There is a constant ${ϵ}_2>0$ such that if $\tilde{A}$ is any ASD connection on the trivial bundle over $B^4$ which satisfies the Coulomb gauge relative to the product connection, i.e. $d^{\ast }\tilde{A}=0$ and ${\Vert \tilde{A}\Vert }_{L^4}\le {ϵ}_2$,

then for any interior domain $D⋐B^4$ and any $l\ge 1$ we have ${\Vert \tilde{A}\Vert }_{L_l^2}\left(D\right)\le M_{l,D}{\Vert F_A\Vert }_{L^2\left(B^4\right)},$ for a constant $M_{l,D}$ depending only on $l$ and $D$.

The Key Point

The small curvature regime the ASD equations in Coulomb gauge, we can use the Elliptic theory. Also, all of derivatives of the connection is controlled by the $L^2$ norm of the curvature norm.

Hence, for the small curvature regime, any ASD connection over the unit ball, we can change the connection in a smooth Coulomb gauge over interior domain $D$.

What is the point

The most interesting thing is compactness.

For any sequence of ASD connections $A_{\alpha }$ over ${\bar{B}}^4$ with ${\Vert F\left(A_{\alpha }\right)\Vert }_{L^2}\le ϵ$, there is a subsequence ${\alpha }^{\prime }$ and gauge equivalent connections ${\tilde{A}}_{\alpha }$, which converge in $C^{\infty }$ on the ball.

Proof

Let ${\left\{A_{\alpha }\right\}}_{\alpha \in I}$ be a ASD connection sequence in $B^4$ with ${\Vert F\Vert }_{L^2}\le ϵ=\text{min}\left({ϵ}_1,{ϵ}_2/CM\right)$, where $C$ is the Sobolev constant. Let the domain $D_n=B_4\left(0,1-\frac{1}{n}\right)$.

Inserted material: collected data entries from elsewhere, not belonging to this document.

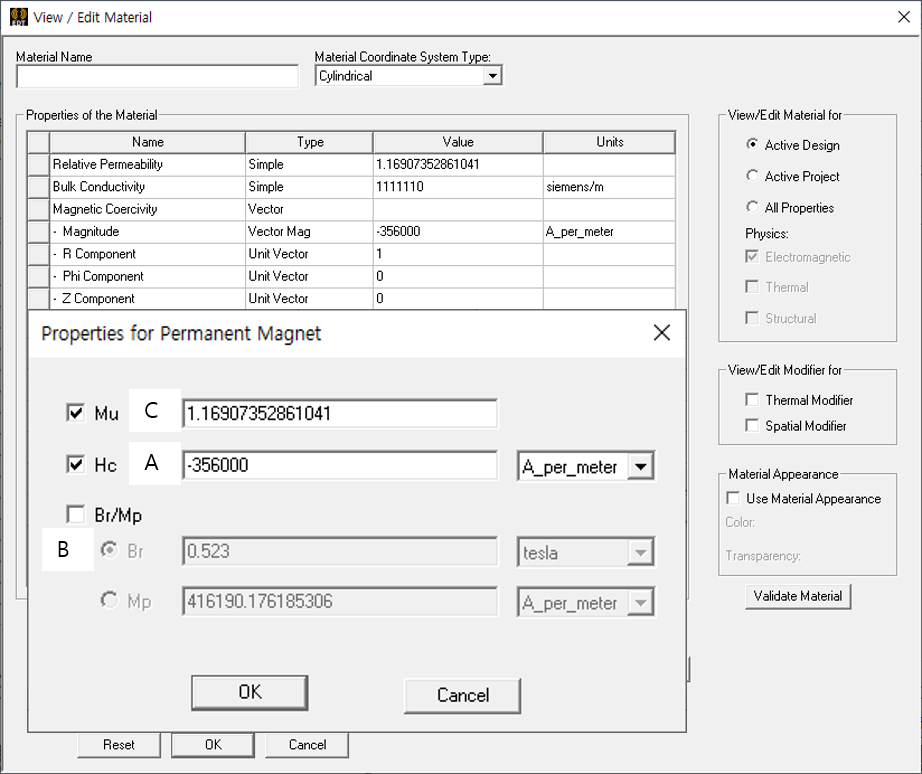Image resolution: width=922 pixels, height=774 pixels.
Task: Click the Mu value input field
Action: pyautogui.click(x=339, y=413)
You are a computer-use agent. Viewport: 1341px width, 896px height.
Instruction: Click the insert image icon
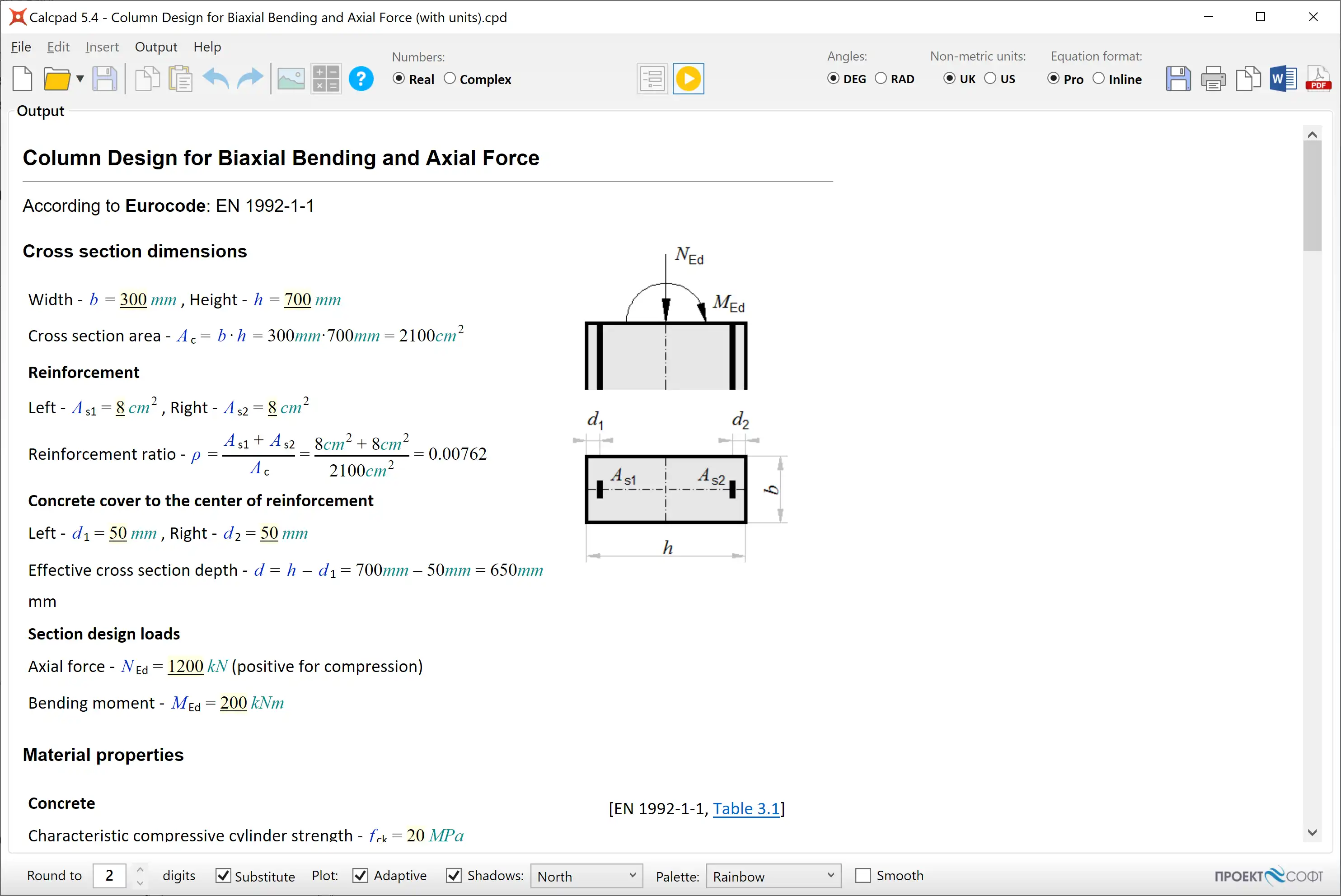291,79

Uniformly Bounded in $D_n$

By the main theorem, we can choose the $\left\{{\tilde{A}}_{\alpha }\right\}$ such that $d^{\ast }{\tilde{A}}_{\alpha }=0$ and ${\Vert {\tilde{A}}_{\alpha }\Vert }_{L^2\left(D_n\right)}\le {\Vert {\tilde{A}}_{\alpha }\Vert }_{L^4\left(B^4\right)}\le C{\Vert {\tilde{A}}_{\alpha }\Vert }_{L_1^2\left(B^4\right)}\le CM{\Vert F_{{\tilde{A}}_{\alpha }}\Vert }_{L^2\left(B^4\right)}=CM{\Vert F_{A_{\alpha }}\Vert }_{L^2}\le ϵ.$

Equi-continuity on $C^0$

For $n=1$, clear.

First do for $n=2,r=0$.

By the mean value theorem, $\left|{\tilde{A}}_{\alpha }\left(x\right)-{\tilde{A}}_{\alpha }\left(y\right)\right|={\Vert \nabla A_{\alpha }\left(\xi \right)\Vert }_{L^{\infty }}\left|x-y\right|$.

Since our connections are $ASD$ connection, we can find the upper bound, ${\Vert \widetilde{A_{\alpha }}\Vert }_{L_l^2\left(D_2\right)}\le M_{l,D_n}{\Vert F_{\tilde{A}}\Vert }_{L^2\left(B^4\right)}.$ So, $\left|{\tilde{A}}_{\alpha }\left(x\right)-{\tilde{A}}_{\alpha }\left(y\right)\right|={\Vert \nabla A_{\alpha }\left(\xi \right)\Vert }_{L^{\infty }}\left|x-y\right|\le M_{l,D_2}\left|x-y\right|ϵ$.

By the Arzela-Ascoli theorem, there is a $C^0$-convergent subsequence $\left\{{\tilde{A}}_{{\alpha }^{\prime }}\right\}$ in $D_2$.

Do the diagonal argument in $n$, and after do the same diagonal argument in $r$. Then we have a $C^{\infty }$-convergent subsequence.

Where do we use?

TBA

Footnotes

1. Actually, since $B^4$ is contractible, it is trivial bundle. ↩

2. Distribution Sense. ↩

3. Coulomb Gauge fixing relative to product connection. ↩

4. Sobolev space notation is $W^{k,p}=L_k^p$. ↩